**Problem details**
Rewrite the material below with "Avis Mini Van" swapped for "Avis Compact Van", leaving every other line and word unchanged.

··· Provided data ···

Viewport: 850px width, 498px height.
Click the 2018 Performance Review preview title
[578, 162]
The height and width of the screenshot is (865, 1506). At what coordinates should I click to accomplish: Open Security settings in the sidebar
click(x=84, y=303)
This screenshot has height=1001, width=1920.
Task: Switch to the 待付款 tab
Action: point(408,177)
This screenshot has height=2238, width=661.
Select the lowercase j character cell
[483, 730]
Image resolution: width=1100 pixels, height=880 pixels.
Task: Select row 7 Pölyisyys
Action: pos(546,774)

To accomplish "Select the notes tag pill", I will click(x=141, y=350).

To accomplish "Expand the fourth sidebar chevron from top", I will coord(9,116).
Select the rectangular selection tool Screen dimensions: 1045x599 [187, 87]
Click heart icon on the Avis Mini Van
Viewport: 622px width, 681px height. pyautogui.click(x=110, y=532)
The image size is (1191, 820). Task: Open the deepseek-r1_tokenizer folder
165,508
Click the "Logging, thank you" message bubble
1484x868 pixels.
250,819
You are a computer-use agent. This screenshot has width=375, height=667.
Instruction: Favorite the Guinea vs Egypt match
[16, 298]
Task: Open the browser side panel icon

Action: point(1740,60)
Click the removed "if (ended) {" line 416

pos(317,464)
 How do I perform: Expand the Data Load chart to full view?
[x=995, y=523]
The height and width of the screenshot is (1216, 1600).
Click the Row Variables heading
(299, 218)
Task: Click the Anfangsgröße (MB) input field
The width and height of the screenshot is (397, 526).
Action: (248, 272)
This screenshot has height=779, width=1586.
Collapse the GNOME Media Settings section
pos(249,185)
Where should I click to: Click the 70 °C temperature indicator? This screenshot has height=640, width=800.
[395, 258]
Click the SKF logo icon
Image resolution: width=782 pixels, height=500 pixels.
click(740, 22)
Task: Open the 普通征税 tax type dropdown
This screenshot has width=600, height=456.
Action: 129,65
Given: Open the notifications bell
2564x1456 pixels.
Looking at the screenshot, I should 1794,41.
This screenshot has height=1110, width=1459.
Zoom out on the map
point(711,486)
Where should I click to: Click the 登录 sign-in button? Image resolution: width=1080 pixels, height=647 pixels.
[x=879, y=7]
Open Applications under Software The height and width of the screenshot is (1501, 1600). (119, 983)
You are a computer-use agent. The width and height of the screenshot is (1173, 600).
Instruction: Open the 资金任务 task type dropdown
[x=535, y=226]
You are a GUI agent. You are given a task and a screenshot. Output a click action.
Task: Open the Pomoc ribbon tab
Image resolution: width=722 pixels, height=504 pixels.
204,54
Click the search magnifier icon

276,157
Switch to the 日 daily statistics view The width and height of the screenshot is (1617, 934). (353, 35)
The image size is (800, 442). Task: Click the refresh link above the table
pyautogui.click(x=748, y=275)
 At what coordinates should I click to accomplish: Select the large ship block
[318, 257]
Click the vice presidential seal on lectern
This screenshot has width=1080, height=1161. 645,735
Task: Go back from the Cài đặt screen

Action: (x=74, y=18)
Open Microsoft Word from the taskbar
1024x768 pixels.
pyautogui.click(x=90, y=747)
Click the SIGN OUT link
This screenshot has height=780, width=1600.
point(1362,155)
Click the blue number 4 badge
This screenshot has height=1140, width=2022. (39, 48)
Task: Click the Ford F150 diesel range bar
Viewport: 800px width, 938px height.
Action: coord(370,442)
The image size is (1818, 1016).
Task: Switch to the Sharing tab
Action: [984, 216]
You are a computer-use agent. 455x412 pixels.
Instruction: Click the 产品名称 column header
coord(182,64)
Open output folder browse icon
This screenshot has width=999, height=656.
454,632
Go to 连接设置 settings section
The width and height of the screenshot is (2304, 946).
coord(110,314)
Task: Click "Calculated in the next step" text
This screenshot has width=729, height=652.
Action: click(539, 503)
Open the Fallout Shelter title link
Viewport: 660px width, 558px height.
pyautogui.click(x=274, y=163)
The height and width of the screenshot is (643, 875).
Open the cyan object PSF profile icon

···

**Correct answer**
Viewport: 850px width, 498px height.
Click the 2018 Performance Review preview title
[578, 162]
The height and width of the screenshot is (865, 1506). At what coordinates should I click to accomplish: Open Security settings in the sidebar
click(x=84, y=303)
This screenshot has height=1001, width=1920.
Task: Switch to the 待付款 tab
Action: point(408,177)
This screenshot has height=2238, width=661.
Select the lowercase j character cell
[483, 730]
Image resolution: width=1100 pixels, height=880 pixels.
Task: Select row 7 Pölyisyys
Action: pos(546,774)

To accomplish "Select the notes tag pill", I will click(x=141, y=350).

To accomplish "Expand the fourth sidebar chevron from top", I will coord(9,116).
Select the rectangular selection tool Screen dimensions: 1045x599 [187, 87]
Click heart icon on the Avis Compact Van
Viewport: 622px width, 681px height. pyautogui.click(x=110, y=532)
The image size is (1191, 820). Task: Open the deepseek-r1_tokenizer folder
165,508
Click the "Logging, thank you" message bubble
1484x868 pixels.
250,819
You are a computer-use agent. This screenshot has width=375, height=667.
Instruction: Favorite the Guinea vs Egypt match
[16, 298]
Task: Open the browser side panel icon

Action: point(1740,60)
Click the removed "if (ended) {" line 416

pos(317,464)
 How do I perform: Expand the Data Load chart to full view?
[x=995, y=523]
The height and width of the screenshot is (1216, 1600).
Click the Row Variables heading
(299, 218)
Task: Click the Anfangsgröße (MB) input field
The width and height of the screenshot is (397, 526).
Action: (248, 272)
This screenshot has height=779, width=1586.
Collapse the GNOME Media Settings section
pos(249,185)
Where should I click to: Click the 70 °C temperature indicator? This screenshot has height=640, width=800.
[395, 258]
Click the SKF logo icon
Image resolution: width=782 pixels, height=500 pixels.
click(740, 22)
Task: Open the 普通征税 tax type dropdown
This screenshot has width=600, height=456.
Action: 129,65
Given: Open the notifications bell
2564x1456 pixels.
Looking at the screenshot, I should 1794,41.
This screenshot has height=1110, width=1459.
Zoom out on the map
point(711,486)
Where should I click to: Click the 登录 sign-in button? Image resolution: width=1080 pixels, height=647 pixels.
[x=879, y=7]
Open Applications under Software The height and width of the screenshot is (1501, 1600). (119, 983)
You are a computer-use agent. The width and height of the screenshot is (1173, 600).
Instruction: Open the 资金任务 task type dropdown
[x=535, y=226]
You are a GUI agent. You are given a task and a screenshot. Output a click action.
Task: Open the Pomoc ribbon tab
Image resolution: width=722 pixels, height=504 pixels.
204,54
Click the search magnifier icon

276,157
Switch to the 日 daily statistics view The width and height of the screenshot is (1617, 934). (353, 35)
The image size is (800, 442). Task: Click the refresh link above the table
pyautogui.click(x=748, y=275)
 At what coordinates should I click to accomplish: Select the large ship block
[318, 257]
Click the vice presidential seal on lectern
This screenshot has width=1080, height=1161. 645,735
Task: Go back from the Cài đặt screen

Action: (x=74, y=18)
Open Microsoft Word from the taskbar
1024x768 pixels.
pyautogui.click(x=90, y=747)
Click the SIGN OUT link
This screenshot has height=780, width=1600.
point(1362,155)
Click the blue number 4 badge
This screenshot has height=1140, width=2022. (39, 48)
Task: Click the Ford F150 diesel range bar
Viewport: 800px width, 938px height.
Action: coord(370,442)
The image size is (1818, 1016).
Task: Switch to the Sharing tab
Action: [984, 216]
You are a computer-use agent. 455x412 pixels.
Instruction: Click the 产品名称 column header
coord(182,64)
Open output folder browse icon
This screenshot has width=999, height=656.
454,632
Go to 连接设置 settings section
The width and height of the screenshot is (2304, 946).
coord(110,314)
Task: Click "Calculated in the next step" text
This screenshot has width=729, height=652.
Action: click(539, 503)
Open the Fallout Shelter title link
Viewport: 660px width, 558px height.
pyautogui.click(x=274, y=163)
The height and width of the screenshot is (643, 875).
Open the cyan object PSF profile icon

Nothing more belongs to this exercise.